The light of their dire situation finally dawned in Smart’s eyes. “Oh. Okay, sure. I guess you’re right. Everyone still thinks I’m a killer. Got it.”
Shane had the good sense to withdraw his hand from her warm cheek. Like it or not, they were not friends and determining her guilt or innocence was not his job. This mission was a pick-up and deliver order, and he was the delivery man with a missing partner. “Come on, let’s get rolling, Ms., err, Tuesday.” He gave her that much.
“Thanks for using my real name, Shane. It helps to know you at least want to believe me, like maybe we can help each other. Where to?” she asked, her voice nothing more than a whisper in the hot, dead air between them.

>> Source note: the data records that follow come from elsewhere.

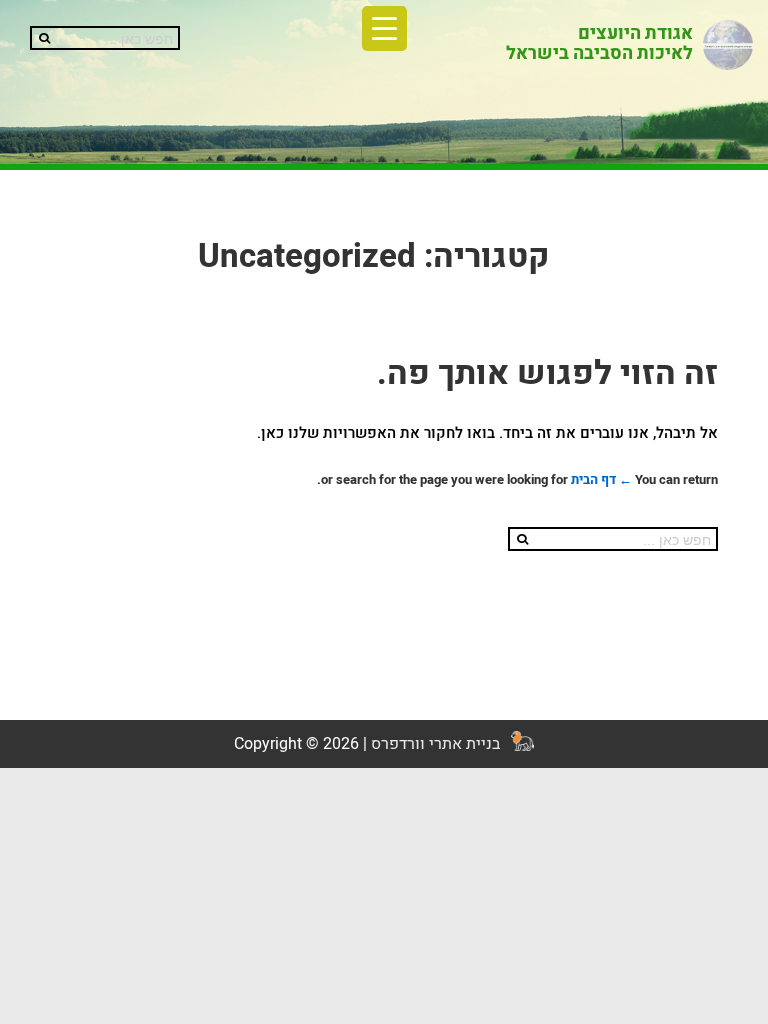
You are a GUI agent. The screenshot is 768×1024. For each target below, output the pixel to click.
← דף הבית (601, 479)
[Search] (42, 38)
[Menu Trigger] (384, 28)
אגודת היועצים (635, 33)
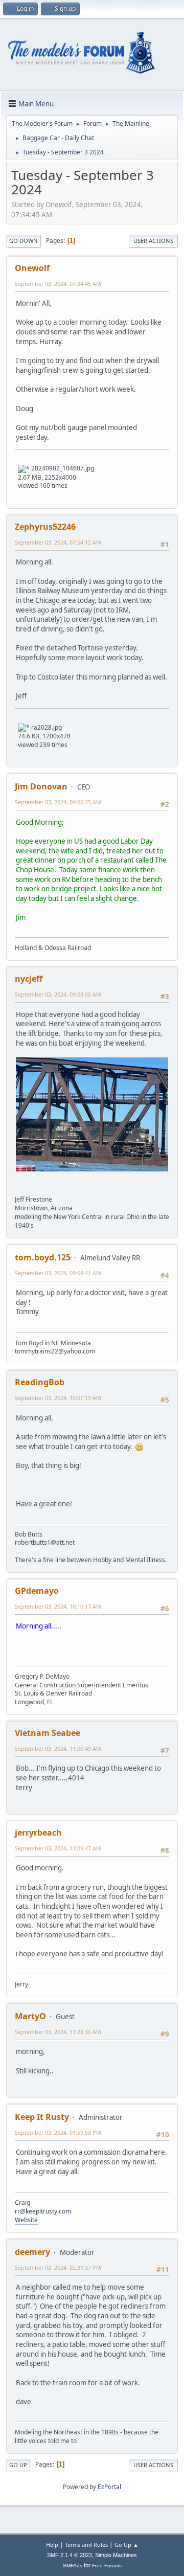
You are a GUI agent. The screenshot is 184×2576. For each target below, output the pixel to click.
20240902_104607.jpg (62, 468)
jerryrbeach (38, 1832)
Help (52, 2544)
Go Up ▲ (126, 2544)
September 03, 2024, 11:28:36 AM (58, 2032)
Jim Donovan (41, 786)
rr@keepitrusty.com (43, 2211)
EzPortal (109, 2486)
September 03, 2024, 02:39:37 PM (58, 2267)
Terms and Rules (86, 2544)
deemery (32, 2251)
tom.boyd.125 (43, 1257)
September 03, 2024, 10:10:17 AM (58, 1606)
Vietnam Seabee (47, 1732)
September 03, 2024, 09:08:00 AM (58, 994)
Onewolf (32, 268)
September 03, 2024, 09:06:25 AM (58, 802)
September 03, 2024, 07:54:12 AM (58, 542)
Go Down (23, 240)
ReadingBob (39, 1382)
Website (26, 2220)
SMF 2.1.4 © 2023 (69, 2555)
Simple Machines (116, 2555)
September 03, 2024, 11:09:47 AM (58, 1848)
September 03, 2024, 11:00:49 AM (58, 1748)
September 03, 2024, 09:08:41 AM (58, 1273)
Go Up (18, 2465)
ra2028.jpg (46, 727)
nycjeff (28, 978)
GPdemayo (37, 1590)
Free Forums (107, 2565)
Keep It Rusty (42, 2116)
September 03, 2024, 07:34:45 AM (58, 283)
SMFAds (72, 2565)
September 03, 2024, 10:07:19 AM (58, 1398)
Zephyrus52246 (45, 526)
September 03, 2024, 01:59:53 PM (58, 2132)
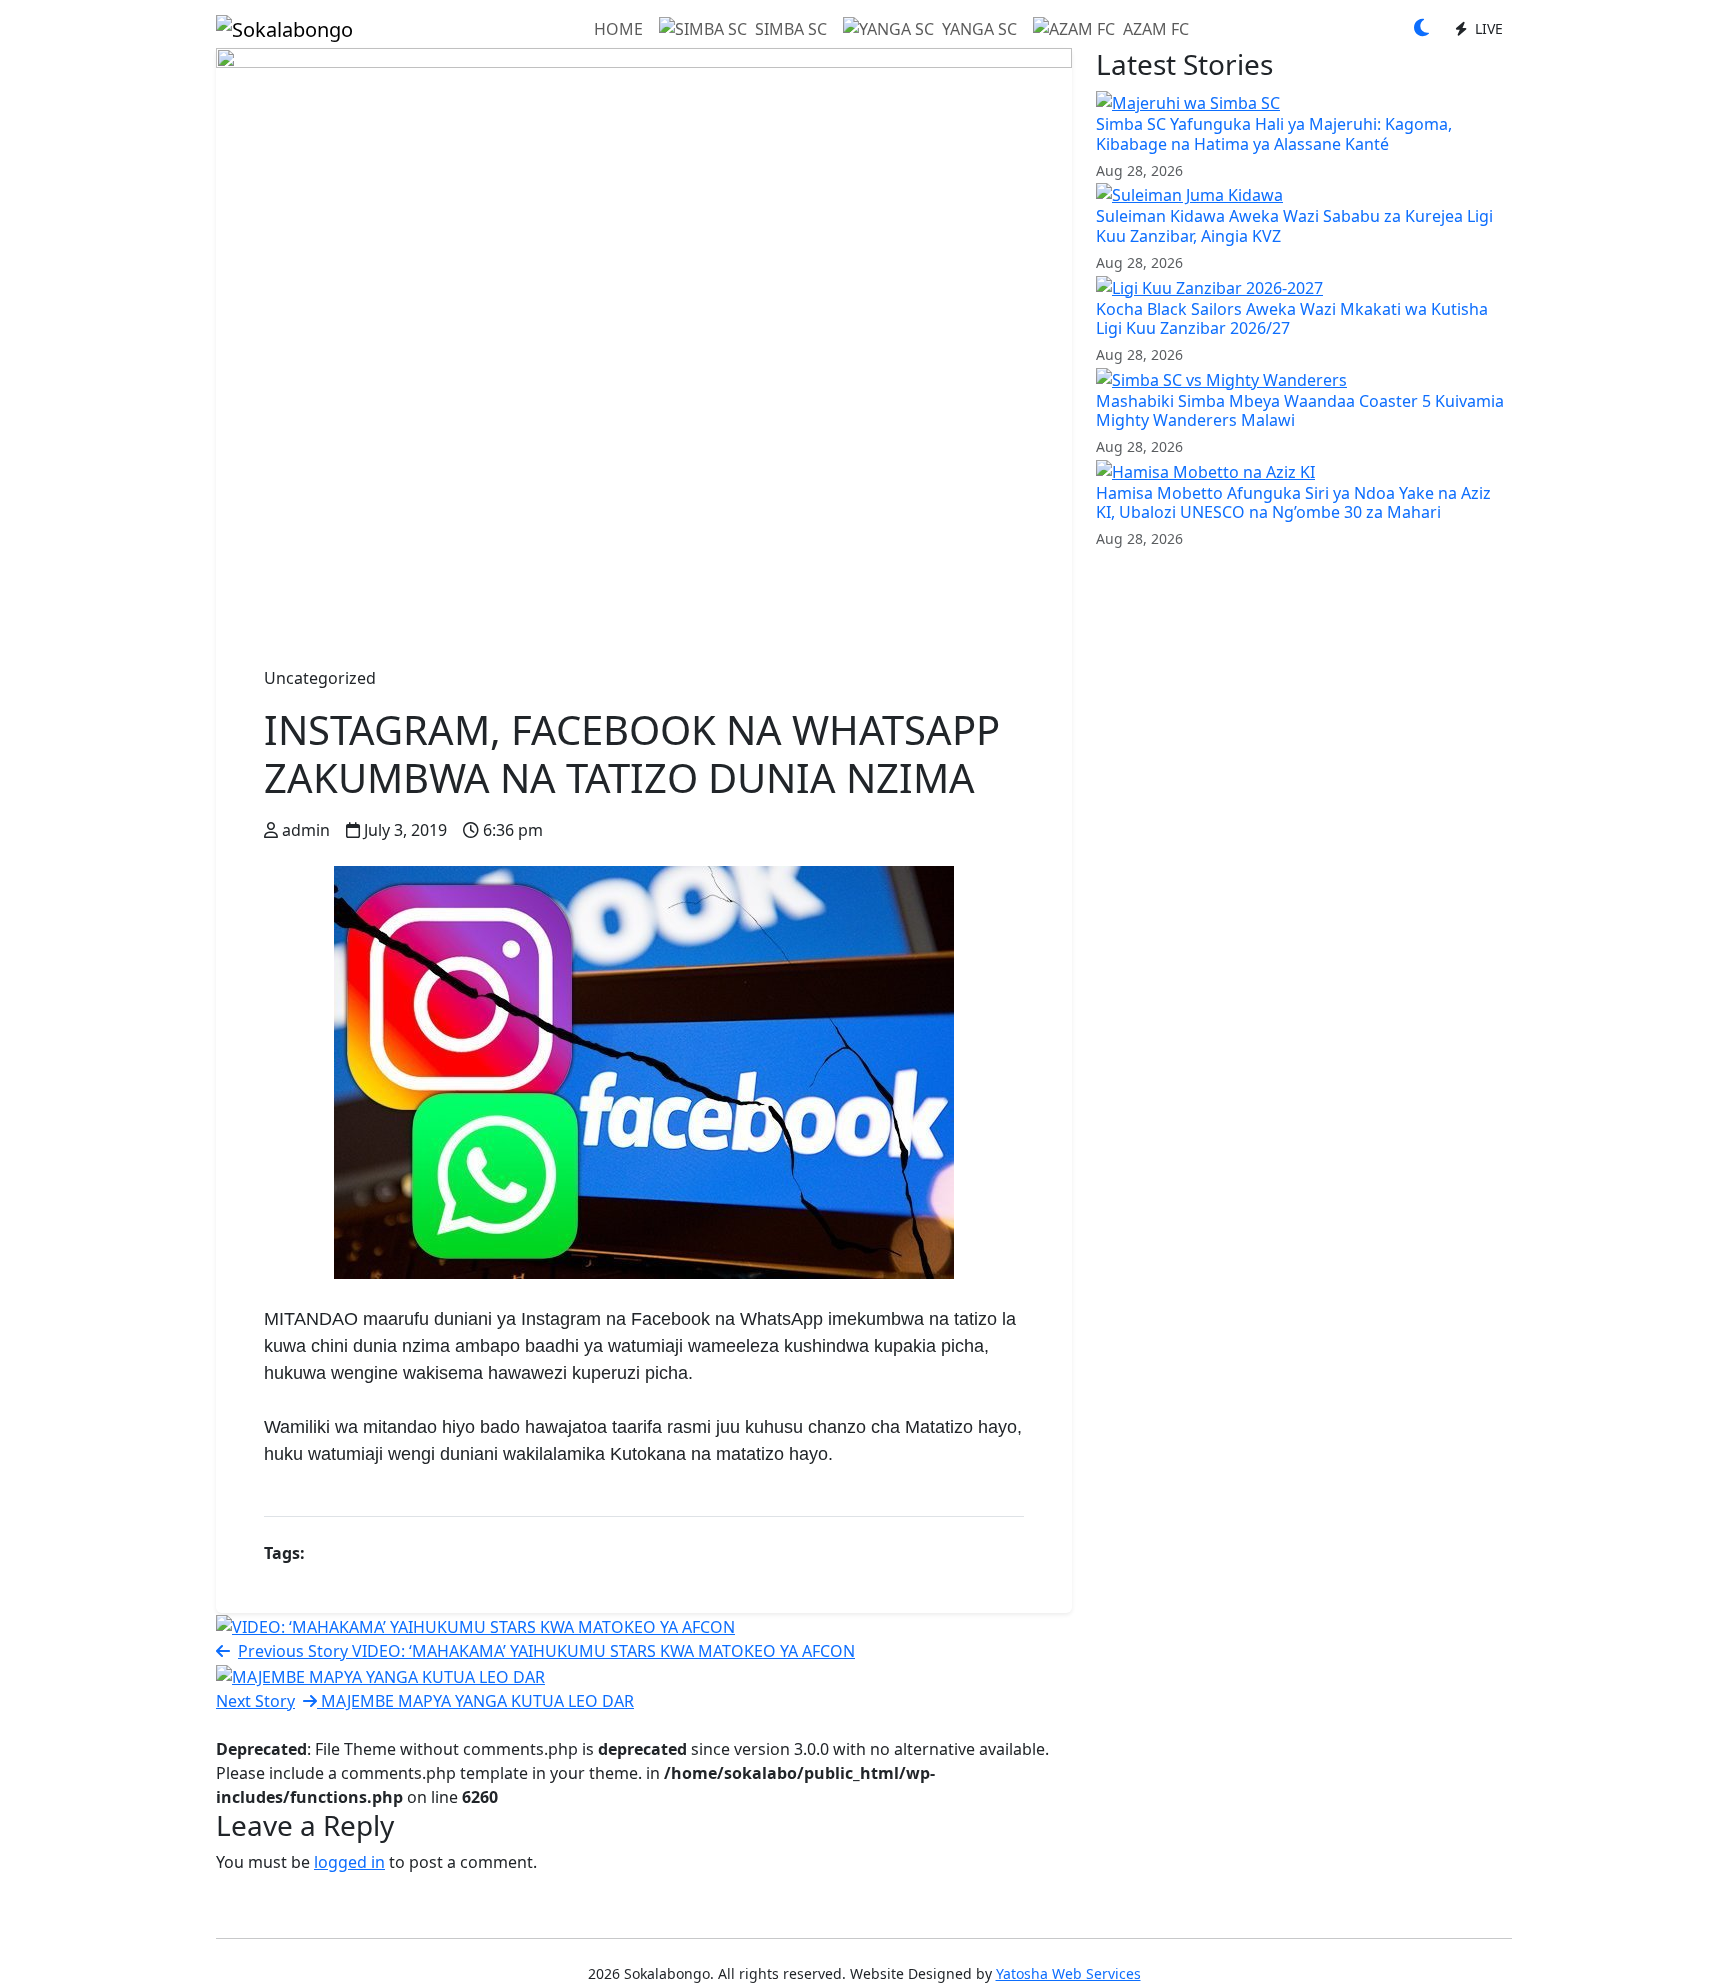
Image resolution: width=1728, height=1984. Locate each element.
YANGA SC (979, 29)
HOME (618, 29)
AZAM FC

Interestingly, this woman didn’t do a thing for Shane’s libido. There was no desire to kiss her or push her onto her back beneath him. Despite her very obvious feminine charms, a definite sadness shadowed everything Tuesday did and said. An unabated loneliness. That was what had initially drawn him to her. Tuesday Smart was a kindred spirit, a person who had, like him, suffered unimaginable loss at a young age. Also, like him, she was alone in the world. No family. No roots to go back to. Not a castoff. More like a solitary ghost nobody missed, ached for, needed, or saw. Until that debacle at TEAM HQ, Shane had been exactly like Tuesday. He had no idea how to help her. Hell, he couldn’t even help himself. But he believed he honestly had a family now, or at least, the makings of one.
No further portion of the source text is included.